In 2009, California declared Harvey Milk Day a state holiday on the slain civil rights leader’s birthday, May 22nd, despite vitriolic protests from the Religious Right. Now, Jerry Cox of the Arkansas Family Council and the Family Council Action Committee is warning that by honoring Milk, children will be forced to cross-dress and have mock gay weddings, telling the American Family Association’s OneNewsNow that schools should instead spend more time honoring the Founding Fathers who “exemplified all the good in mankind in their life”:
Jerry Cox, president of the Family Council Action Committee in Little Rock, sees a double standard in public schools, as officials refuse to honor Christian leaders.
"On the other hand, if a person has left-leaning philosophies, a left-leaning theology, a left-leaning view of the world, then it seems that it's always in vogue to honor those people and to have a special holiday for them," Cox notes.

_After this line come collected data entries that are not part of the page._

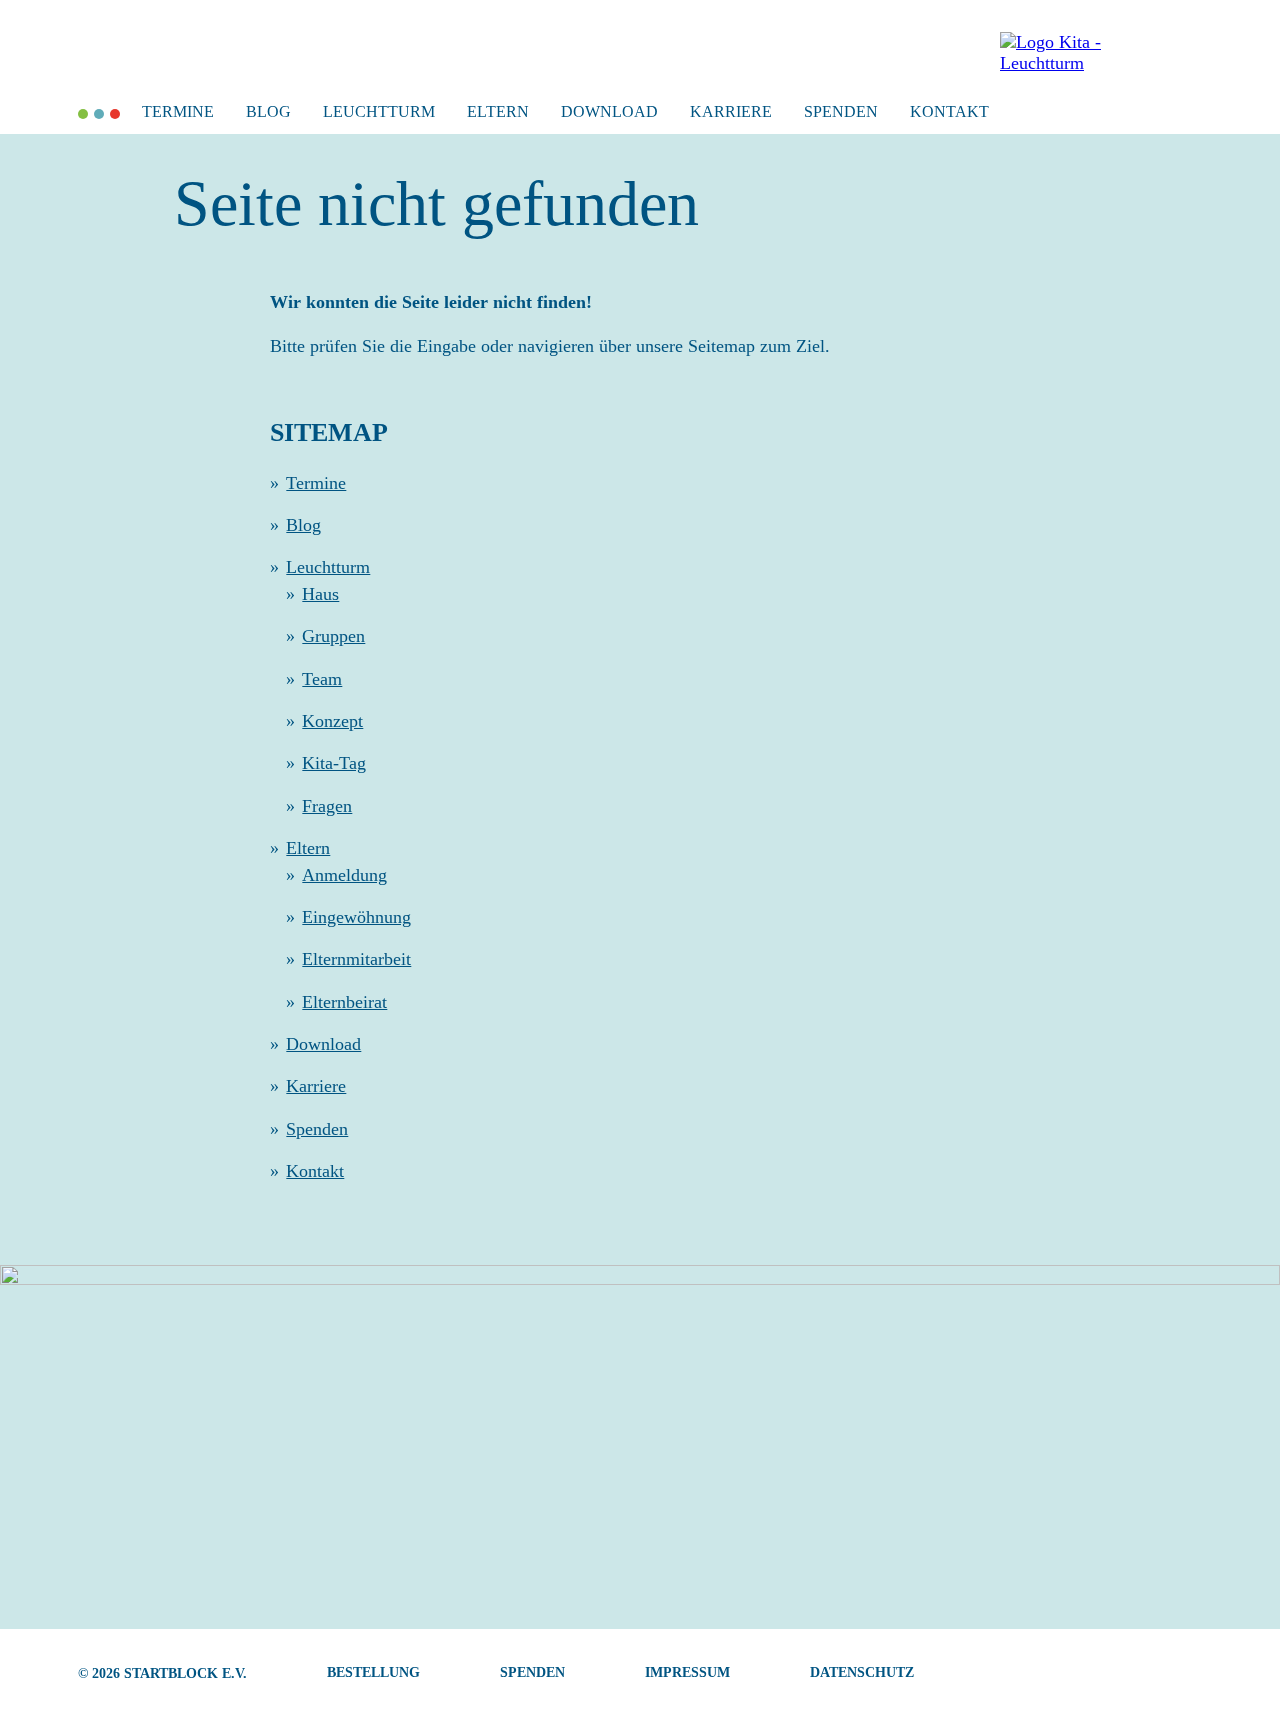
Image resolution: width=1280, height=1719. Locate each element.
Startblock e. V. (83, 114)
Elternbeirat (344, 1002)
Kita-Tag (334, 763)
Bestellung (373, 1672)
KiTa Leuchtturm (115, 114)
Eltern (498, 111)
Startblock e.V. (185, 1673)
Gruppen (333, 636)
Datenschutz (862, 1672)
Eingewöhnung (356, 917)
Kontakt (949, 111)
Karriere (731, 111)
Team (322, 679)
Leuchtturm (379, 111)
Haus (320, 594)
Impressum (687, 1672)
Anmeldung (344, 875)
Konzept (332, 721)
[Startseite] (1085, 63)
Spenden (841, 111)
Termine (178, 111)
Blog (268, 111)
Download (609, 111)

Children will be required to participate in exercises that honor Milk, which could include mock homosexual "weddings" and cross-dressing contests, as well as writing or reading activities. The pro-family leader decides that public schools are failing to promote good role models for students.
"What we ought to be doing is holding up the lives of people that were truly great, people like the Founding Fathers -- the ones who have exemplified all the good in mankind in their life," Cox contends.
Cox isn’t alone in claiming that a Harvey Milk Day would include mandatory cross-dressing, as Save California’s Randy Thomasson argued in 2009:
"The bill -- which will honor a sexual predator, a polygamous relationship advocate, and a public liar -- and extend a homosexual, bisexual, transsexual agenda as a role model to children to aspire to is going to the governor after a short stop on the [California] Senate floor," Thomasson explains.
If the bill is signed, Thomasson believes public schools and colleges would be pressured to honor Milk.
"It could mean gay-pride parades on campus, mock gay weddings, and cross-dressing exercises because these are all things that Harvey Milk believed in," he adds. "And to remember his life and values is to go with his sordid history, both publicly and privately, that are detailed in his biography."